Riedle: Augsburg się nie podda
Karl-Heinz Riedle podkreślił, że drużyna Augsburga wyjdzie na boisko z zamiarem wygrania tego spotkania i dadzą z siebie wszystko aby ten rezultat osiągnąć. Liverpool zmierzy się z klubem z Bawarii już dziś wieczorem.
Były napastnik Liverpoolu uważa, że pomimo iż The Reds są faworytami tego spotkania, wciąż muszą uważać na drużynę Augsburga bo potrafią oni stanowić zagrożenie. Riedle zaczął karierę w drużynie Augsburga w 1983 roku i zdobył 31 bramek w 80 występach. W 1997 roku wylądował na Anfield.
- Jeżeli spojrzeć na obie drużyny to z pewnością Liverpool jest faworytem. Nie mogą jednak wyjść na WWK Arena i oczekiwać łatwego spotkania. To wciąż bardzo groźny zespół.
- Nie mają w składzie wielkich nazwisk, ale stanowią kolektyw i są świetnie przygotowani taktycznie. Ich mocną stroną jest z pewnością linia obrony. Mają fenomenalnego bramkarza, a Raul Bobadilla to klasowy napastnik.

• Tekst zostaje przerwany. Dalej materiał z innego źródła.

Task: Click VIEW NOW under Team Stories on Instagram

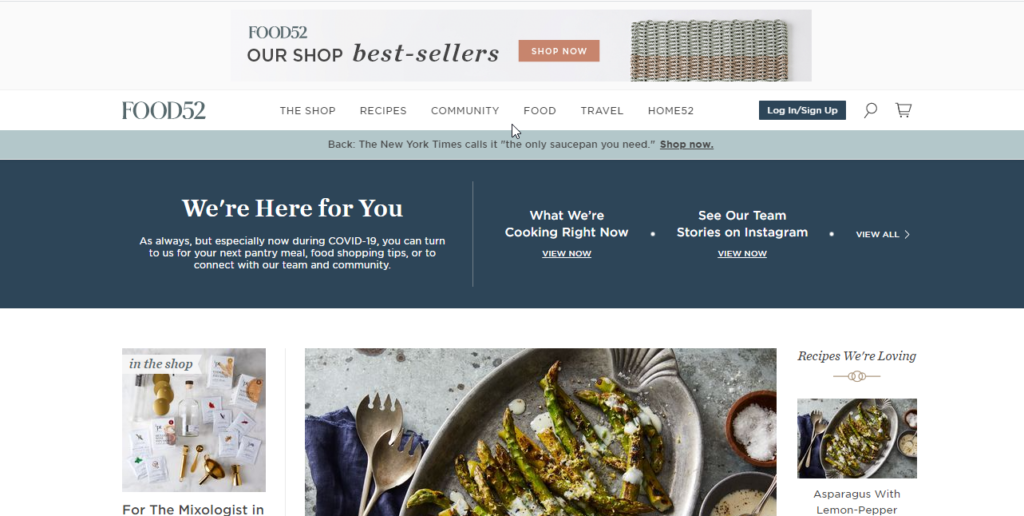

- To dla nich ważny mecz i zrobią wszystko aby go wygrać.
Jest to pierwsza wizyta w Niemczech odkąd Jürgen Klopp przejął stery w Liverpoolu. Jego rodak jest przekonany, że Niemiecki trener wspaniale przygotuje The Reds do tego spotkania.

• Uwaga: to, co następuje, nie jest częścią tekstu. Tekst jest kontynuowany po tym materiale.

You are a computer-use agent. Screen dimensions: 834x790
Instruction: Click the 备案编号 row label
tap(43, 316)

- Klopp zna Bundesligę jak własną kieszeń i wie czego się spodziewać. To stwarza przewagę dla Liverpoolu.
- Klopp to wielka postać w Niemczech i z pewnością każdy ciepło go tam przywita. Nie dostanie jednak żadnej taryfy ulgowej na boisku.
Komentarze (4)
A co mają zrobić? Uklęknąć przed nami i biczować się, że nie mają szans bo przyjechał Liverpool?
Wszystko zależy od nas. Możemy sami wybić im z głowy marzenia o awansie grając swoje.